Software-Defined Networking (SDN) is increasingly adopted to secure Internet-of-Things (IoT) networks due to its centralized control and programmable forwarding. However, SDN-IoT defense is inherently a closed-loop control problem in which mitigation actions impact controller workload, queue dynamics, rule-installation delay, and future traffic observations. Aggressive mitigation may destabilize the control plane, degrade Quality of Service (QoS), and amplify systemic risk. Existing learning-based approaches prioritize detection accuracy while neglecting controller coupling and short-horizon Reinforcement Learning (RL) optimization without structured, auditable policy evolution. This paper introduces a self-reflective two-timescale SDN-IoT defense solution separating fast mitigation from slow policy governance. At the fast timescale, per-switch Proximal Policy Optimization (PPO) agents perform controller-aware mitigation under safety constraints and action masking. At the slow timescale, a multi-agent Large Language Model (LLM) governance engine generates machine-parsable updates to the global policy constitution Pi, which encodes admissible actions, safety thresholds, and reward priorities.
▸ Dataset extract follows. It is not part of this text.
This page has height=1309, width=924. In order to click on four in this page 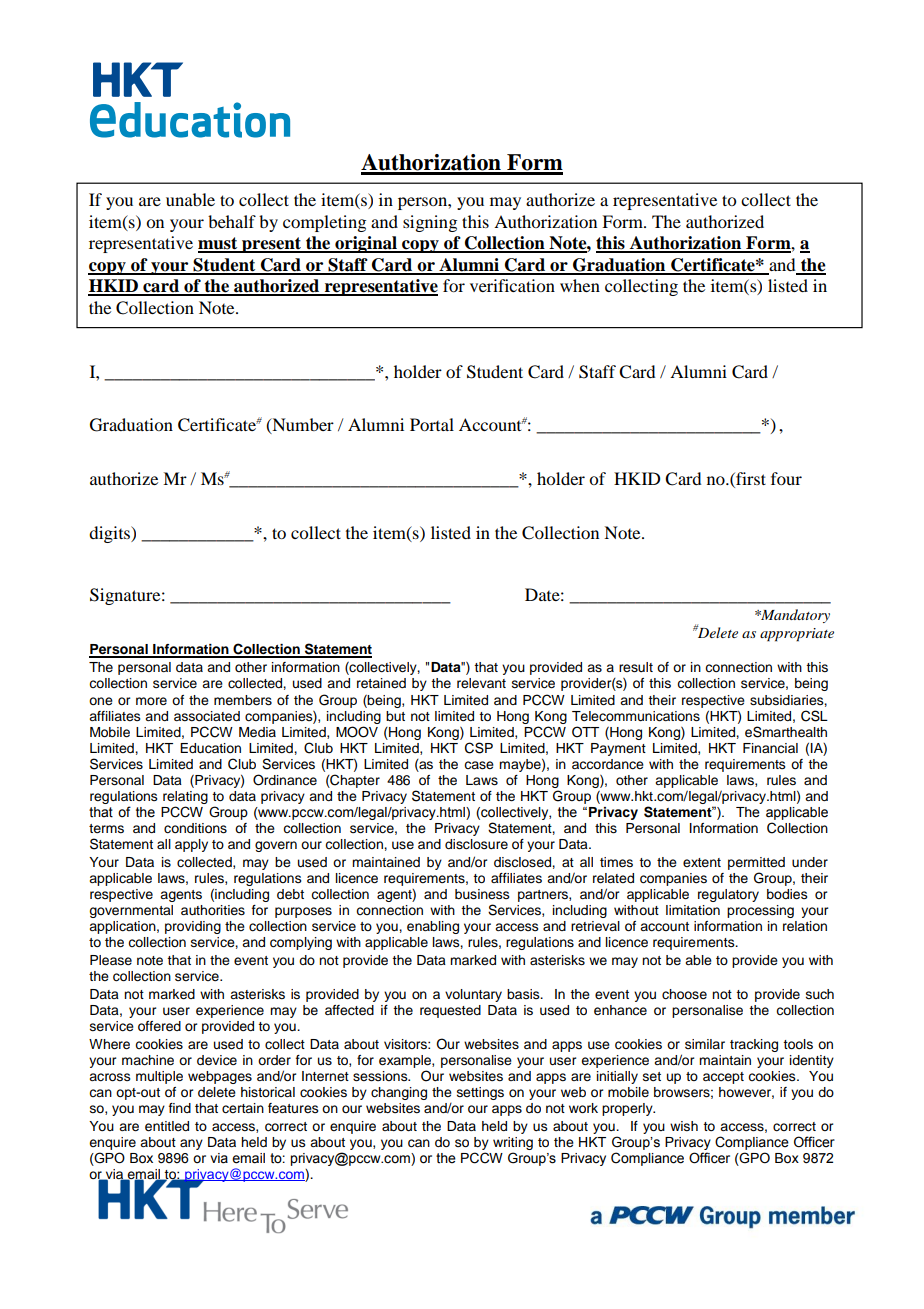, I will do `click(786, 478)`.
Updates (Delta Pi) are validated through stress testing and deployed only with non-regression and safety guarantees, ensuring an auditable evolution without retraining RL agents. Evaluation under heterogeneous IoT traffic and adversarial stress shows improvements of 9.1% Macro-F1 over PPO and 15.4% over static baselines. Worst-case degradation drops by 36.8%, controller backlog peaks by 42.7%, and RTT p95 inflation remains below 5.8% under high-intensity attacks. Policy evolution converges within five cycles, reducing catastrophic overload from 11.6% to 2.3%.

Figures (17)

• Figure 1: Architecture of the proposed self-reflective SDN-IoT control solution. Independent per-switch PPO agents enable fast, decentralized mitigation, while the centralized controller mediates shared-control-plane dynamics and enforces safety constraints. A multi-agent LLM governance engine (Critic, Compiler, Red-Team, Judge, and Memory roles) operates on a slower timescale to generate auditable policy updates that modify the global policy entity $\Pi$ and guide the safe evolution of the system.
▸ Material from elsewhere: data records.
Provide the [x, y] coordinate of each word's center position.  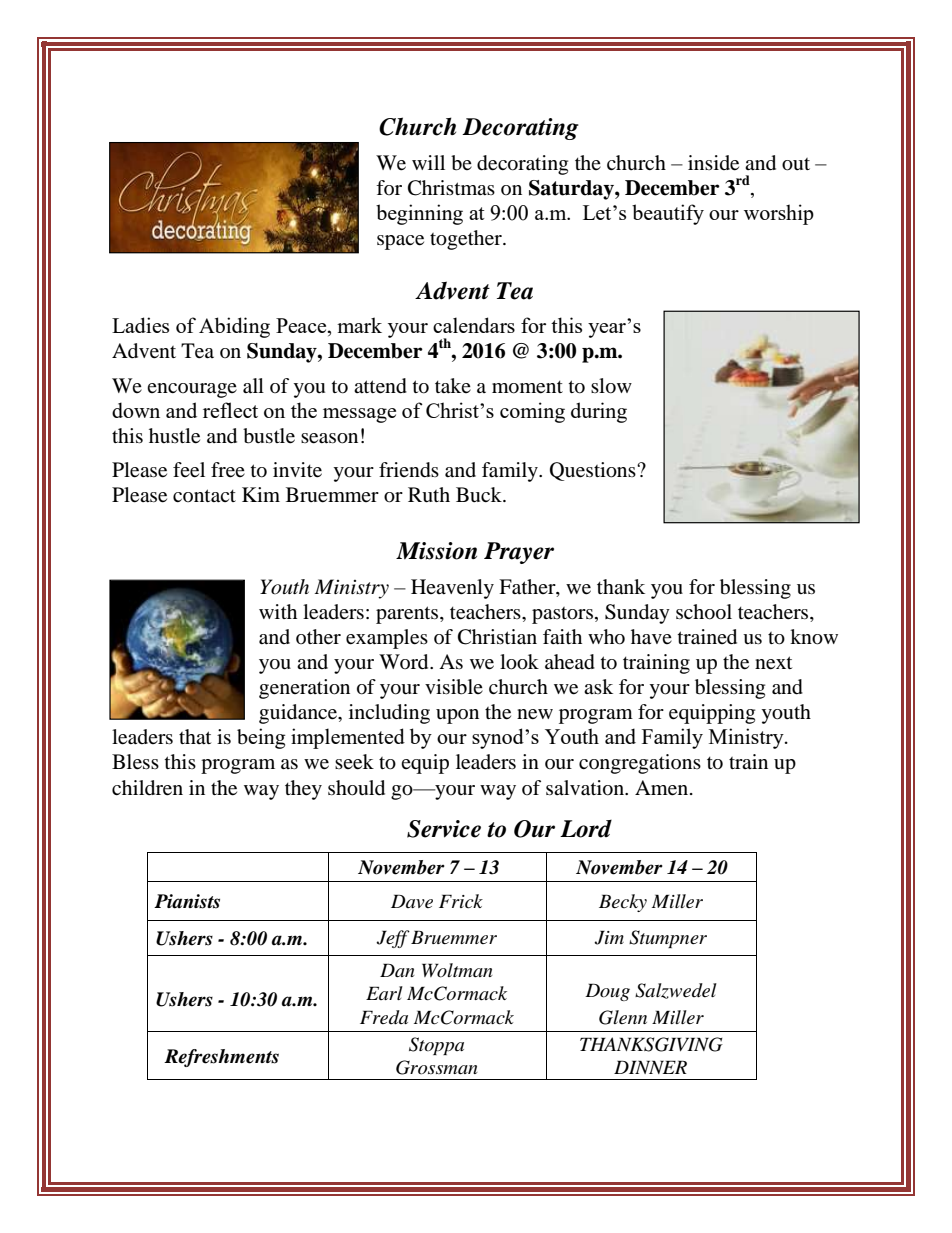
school [704, 612]
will [428, 162]
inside [713, 163]
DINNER [650, 1067]
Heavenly [452, 589]
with [278, 611]
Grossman [437, 1067]
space [400, 242]
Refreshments [221, 1058]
• Figure 2: Experimental architecture of the self-reflective SDN-IoT network. Local RL agents run on SDN switches; the controller aggregates telemetry and enforces flow rules; and the multi-agent LLM engine performs structured policy evolution based on controller logs.
• Figure 3: Security stabilization dynamics under the Fast configuration (PPO clip $\epsilon=0.30$). Steps per episode indicate sustained adversarial containment without control-plane overload.
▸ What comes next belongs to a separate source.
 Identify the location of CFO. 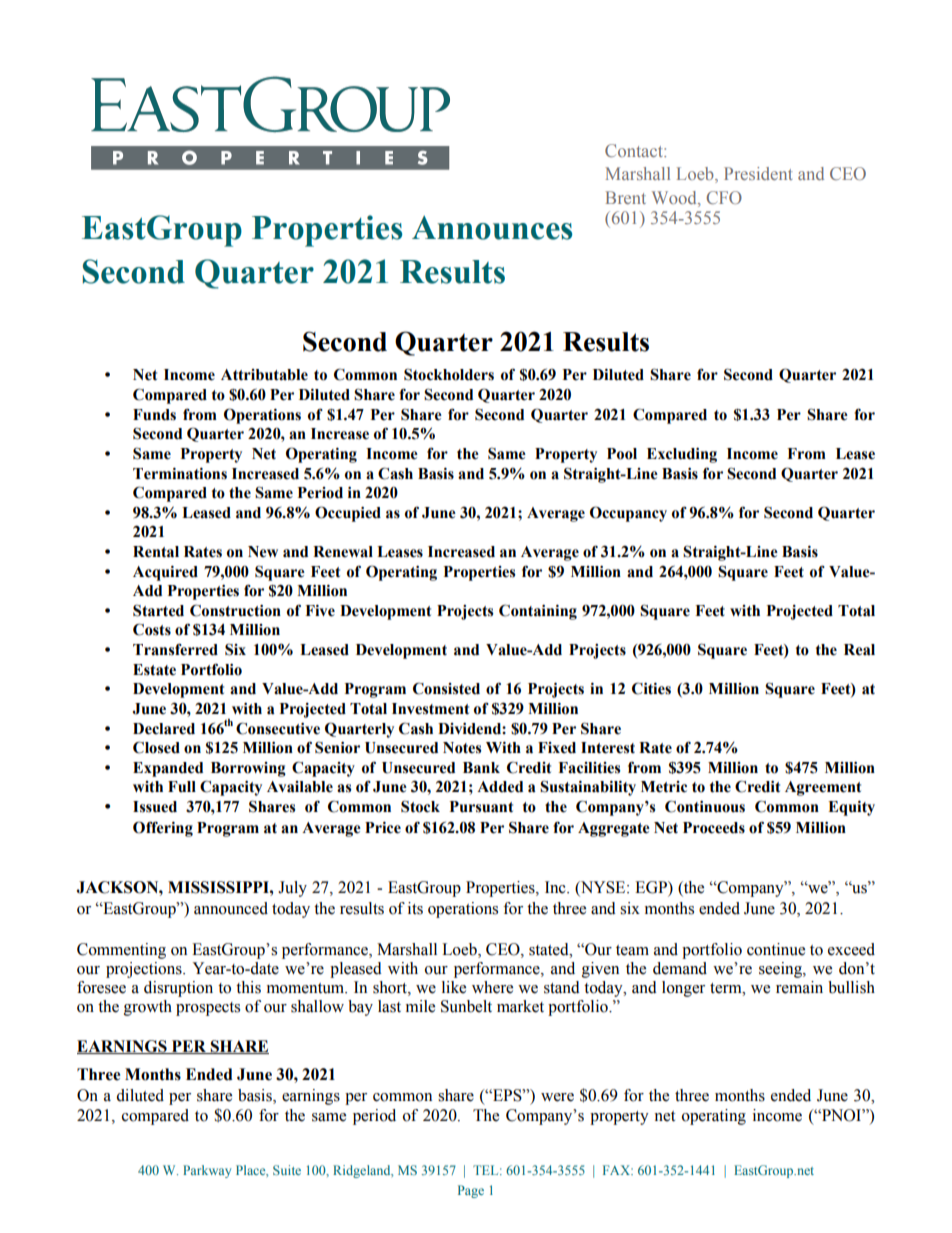
(724, 197).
• Figure 4: Security stabilization dynamics under the Best Performance configuration (PPO clip $\epsilon=0.20$). The highest asymptotic episode length reflects extended safe containment under adversarial traffic while preserving controller stability.
• Figure 5: Security stabilization dynamics under the Stable configuration (PPO clip $\epsilon=0.10$). Reduced cross-run variance indicates robust mitigation behavior under stochastic traffic with bounded control-plane impact.